# Work item
Extract from the entries below, exactly as given, only the lines from the line containing "This screenshot has width=1568, height=525." to the line containing "This screenshot has width=1512, height=796.", both lines included.
(Input for this task begins)
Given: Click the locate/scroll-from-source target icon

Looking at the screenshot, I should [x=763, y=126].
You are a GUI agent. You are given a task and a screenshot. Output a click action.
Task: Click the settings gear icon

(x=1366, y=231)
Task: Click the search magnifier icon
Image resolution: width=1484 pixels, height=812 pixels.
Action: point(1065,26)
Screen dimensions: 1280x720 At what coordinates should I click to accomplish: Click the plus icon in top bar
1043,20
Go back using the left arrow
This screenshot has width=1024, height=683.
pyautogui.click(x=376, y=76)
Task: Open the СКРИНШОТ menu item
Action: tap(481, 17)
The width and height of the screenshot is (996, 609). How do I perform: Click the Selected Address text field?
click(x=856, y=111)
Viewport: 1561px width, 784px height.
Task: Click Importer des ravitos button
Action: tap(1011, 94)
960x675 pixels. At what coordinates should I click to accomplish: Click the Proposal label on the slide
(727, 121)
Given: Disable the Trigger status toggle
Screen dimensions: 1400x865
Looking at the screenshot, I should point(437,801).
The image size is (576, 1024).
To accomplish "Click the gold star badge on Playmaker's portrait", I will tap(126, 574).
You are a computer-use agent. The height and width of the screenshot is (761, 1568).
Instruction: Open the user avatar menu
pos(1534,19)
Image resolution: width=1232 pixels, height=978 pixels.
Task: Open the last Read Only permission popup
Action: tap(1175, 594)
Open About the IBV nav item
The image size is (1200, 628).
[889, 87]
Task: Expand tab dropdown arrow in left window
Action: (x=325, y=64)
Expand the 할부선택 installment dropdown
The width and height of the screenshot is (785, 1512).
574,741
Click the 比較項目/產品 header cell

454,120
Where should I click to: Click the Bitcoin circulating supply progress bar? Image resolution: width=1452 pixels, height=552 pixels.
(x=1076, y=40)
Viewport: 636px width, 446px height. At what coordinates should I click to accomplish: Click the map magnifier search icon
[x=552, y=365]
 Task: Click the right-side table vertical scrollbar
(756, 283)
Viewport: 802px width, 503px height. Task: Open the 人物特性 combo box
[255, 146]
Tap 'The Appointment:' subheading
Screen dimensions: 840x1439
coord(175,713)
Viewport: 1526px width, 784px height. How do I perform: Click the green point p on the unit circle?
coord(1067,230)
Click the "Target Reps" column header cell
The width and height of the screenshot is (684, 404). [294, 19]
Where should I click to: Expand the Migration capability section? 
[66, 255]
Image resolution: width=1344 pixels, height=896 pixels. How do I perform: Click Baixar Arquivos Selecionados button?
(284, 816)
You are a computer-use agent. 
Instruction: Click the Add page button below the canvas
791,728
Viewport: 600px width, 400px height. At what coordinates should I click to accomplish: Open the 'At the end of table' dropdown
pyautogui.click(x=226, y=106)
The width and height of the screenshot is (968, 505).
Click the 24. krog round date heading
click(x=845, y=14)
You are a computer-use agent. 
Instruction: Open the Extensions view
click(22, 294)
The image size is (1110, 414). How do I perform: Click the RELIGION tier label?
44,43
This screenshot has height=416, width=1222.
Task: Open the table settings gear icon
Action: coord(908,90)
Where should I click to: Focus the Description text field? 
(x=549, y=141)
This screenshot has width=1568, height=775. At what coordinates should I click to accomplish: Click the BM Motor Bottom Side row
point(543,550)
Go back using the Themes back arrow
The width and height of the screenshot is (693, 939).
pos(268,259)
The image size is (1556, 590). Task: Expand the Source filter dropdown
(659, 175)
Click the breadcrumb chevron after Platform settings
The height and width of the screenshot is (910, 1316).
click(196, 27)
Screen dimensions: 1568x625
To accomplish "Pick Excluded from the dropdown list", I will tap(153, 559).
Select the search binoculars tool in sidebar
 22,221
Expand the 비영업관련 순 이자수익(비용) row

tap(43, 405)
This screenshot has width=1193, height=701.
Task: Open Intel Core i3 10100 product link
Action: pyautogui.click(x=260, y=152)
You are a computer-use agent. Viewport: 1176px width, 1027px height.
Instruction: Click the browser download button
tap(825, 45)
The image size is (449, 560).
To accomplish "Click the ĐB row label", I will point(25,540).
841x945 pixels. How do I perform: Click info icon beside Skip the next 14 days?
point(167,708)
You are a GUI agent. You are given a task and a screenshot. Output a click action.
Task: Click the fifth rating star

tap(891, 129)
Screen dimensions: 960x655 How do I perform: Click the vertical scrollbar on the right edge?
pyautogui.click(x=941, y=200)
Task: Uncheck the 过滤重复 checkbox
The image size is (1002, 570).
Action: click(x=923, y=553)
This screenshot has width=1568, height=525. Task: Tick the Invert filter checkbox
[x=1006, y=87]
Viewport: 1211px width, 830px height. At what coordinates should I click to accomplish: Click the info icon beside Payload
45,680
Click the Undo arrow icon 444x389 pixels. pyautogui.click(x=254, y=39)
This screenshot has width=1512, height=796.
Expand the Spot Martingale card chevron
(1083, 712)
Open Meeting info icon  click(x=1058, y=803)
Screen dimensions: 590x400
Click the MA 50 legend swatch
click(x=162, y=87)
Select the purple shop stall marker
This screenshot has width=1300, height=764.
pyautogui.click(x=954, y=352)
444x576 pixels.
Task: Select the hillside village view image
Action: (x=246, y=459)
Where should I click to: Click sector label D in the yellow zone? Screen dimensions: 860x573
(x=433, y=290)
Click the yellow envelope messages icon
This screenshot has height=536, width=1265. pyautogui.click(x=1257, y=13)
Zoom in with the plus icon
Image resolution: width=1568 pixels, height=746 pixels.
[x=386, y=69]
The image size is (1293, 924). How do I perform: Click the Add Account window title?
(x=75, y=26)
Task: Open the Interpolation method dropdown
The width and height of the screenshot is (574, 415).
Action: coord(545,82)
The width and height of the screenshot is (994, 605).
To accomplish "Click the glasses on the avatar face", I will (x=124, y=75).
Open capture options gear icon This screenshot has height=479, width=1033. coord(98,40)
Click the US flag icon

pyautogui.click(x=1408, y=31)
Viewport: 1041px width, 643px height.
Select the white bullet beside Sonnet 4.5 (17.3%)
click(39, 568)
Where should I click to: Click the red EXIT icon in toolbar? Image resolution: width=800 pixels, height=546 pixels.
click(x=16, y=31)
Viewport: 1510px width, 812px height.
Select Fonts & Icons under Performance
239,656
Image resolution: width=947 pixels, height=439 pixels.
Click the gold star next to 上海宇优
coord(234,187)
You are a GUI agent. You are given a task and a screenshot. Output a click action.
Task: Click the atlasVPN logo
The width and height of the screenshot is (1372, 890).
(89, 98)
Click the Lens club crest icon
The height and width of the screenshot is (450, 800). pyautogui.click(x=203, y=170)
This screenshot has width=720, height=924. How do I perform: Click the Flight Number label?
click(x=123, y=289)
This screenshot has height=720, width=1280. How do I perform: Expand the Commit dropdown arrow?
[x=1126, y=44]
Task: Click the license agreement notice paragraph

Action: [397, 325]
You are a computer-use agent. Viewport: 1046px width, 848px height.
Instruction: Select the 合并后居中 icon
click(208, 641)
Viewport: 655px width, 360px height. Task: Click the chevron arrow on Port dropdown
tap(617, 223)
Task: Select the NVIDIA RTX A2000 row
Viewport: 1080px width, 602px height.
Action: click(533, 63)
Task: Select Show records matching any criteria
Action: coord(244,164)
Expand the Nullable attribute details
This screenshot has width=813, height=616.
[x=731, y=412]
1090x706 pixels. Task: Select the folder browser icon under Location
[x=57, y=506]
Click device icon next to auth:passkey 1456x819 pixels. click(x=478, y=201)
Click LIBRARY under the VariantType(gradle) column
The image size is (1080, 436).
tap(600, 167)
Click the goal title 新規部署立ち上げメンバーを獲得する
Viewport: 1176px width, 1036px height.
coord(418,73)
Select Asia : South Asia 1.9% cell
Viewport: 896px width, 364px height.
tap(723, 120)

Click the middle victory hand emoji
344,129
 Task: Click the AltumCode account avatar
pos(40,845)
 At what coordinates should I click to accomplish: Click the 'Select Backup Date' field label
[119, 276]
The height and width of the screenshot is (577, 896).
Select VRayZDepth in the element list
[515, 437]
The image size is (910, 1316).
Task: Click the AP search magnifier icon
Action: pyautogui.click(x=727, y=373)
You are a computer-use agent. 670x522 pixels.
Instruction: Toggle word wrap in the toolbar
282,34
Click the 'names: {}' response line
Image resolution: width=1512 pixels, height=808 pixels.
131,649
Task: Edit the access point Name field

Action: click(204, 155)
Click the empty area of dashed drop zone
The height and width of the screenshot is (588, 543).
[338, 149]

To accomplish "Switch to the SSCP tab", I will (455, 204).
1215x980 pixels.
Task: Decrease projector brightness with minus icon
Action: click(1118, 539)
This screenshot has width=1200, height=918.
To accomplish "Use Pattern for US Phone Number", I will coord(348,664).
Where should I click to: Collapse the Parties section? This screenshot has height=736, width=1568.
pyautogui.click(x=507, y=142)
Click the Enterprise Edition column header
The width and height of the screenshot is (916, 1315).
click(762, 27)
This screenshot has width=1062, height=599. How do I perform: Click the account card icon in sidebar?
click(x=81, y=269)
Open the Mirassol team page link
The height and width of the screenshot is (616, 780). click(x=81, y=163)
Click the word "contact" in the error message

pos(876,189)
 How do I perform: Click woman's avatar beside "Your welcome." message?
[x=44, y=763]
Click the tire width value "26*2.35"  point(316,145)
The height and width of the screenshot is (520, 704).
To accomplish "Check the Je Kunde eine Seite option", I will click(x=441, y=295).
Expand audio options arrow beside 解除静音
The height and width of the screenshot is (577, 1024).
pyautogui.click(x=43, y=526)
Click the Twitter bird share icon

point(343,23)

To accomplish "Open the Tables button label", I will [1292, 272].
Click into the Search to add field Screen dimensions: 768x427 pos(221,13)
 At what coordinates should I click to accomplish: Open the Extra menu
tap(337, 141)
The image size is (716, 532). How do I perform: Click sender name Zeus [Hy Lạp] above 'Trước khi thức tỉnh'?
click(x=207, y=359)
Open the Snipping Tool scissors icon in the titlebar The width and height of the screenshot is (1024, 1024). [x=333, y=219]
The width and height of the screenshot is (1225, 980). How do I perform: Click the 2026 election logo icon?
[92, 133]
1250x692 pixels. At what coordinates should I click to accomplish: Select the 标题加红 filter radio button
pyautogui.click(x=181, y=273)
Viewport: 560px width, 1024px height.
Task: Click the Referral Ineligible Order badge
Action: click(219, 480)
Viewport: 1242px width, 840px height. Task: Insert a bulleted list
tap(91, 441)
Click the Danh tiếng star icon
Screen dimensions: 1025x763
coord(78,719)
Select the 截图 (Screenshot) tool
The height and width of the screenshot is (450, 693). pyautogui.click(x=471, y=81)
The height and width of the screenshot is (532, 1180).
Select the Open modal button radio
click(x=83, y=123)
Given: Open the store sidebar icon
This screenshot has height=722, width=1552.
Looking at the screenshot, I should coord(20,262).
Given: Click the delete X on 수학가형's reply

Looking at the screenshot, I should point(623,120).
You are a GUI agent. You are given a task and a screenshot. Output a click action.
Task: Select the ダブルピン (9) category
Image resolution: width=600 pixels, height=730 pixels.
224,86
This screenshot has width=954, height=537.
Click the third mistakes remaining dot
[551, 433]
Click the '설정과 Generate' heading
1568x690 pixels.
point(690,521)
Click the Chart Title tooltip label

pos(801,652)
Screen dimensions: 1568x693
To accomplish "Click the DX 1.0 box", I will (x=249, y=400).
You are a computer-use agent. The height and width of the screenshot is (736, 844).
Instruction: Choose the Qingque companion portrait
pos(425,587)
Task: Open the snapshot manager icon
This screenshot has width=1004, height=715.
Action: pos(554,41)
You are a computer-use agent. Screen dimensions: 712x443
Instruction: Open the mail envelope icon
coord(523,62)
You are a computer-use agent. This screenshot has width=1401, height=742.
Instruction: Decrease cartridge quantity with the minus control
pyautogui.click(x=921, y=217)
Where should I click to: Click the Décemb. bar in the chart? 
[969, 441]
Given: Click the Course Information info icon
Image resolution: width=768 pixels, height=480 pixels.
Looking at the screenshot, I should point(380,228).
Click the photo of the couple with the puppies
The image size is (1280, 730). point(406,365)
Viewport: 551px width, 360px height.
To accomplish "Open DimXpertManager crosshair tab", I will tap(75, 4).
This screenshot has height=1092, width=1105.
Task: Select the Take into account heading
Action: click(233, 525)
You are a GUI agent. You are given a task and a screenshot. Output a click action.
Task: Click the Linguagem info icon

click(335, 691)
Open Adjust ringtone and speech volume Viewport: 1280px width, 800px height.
(Input for this task ends)
# Reply
This screenshot has width=1568, height=525. Task: Tick the Invert filter checkbox
[x=1006, y=87]
Viewport: 1211px width, 830px height. At what coordinates should I click to accomplish: Click the info icon beside Payload
45,680
Click the Undo arrow icon 444x389 pixels. pyautogui.click(x=254, y=39)
This screenshot has width=1512, height=796.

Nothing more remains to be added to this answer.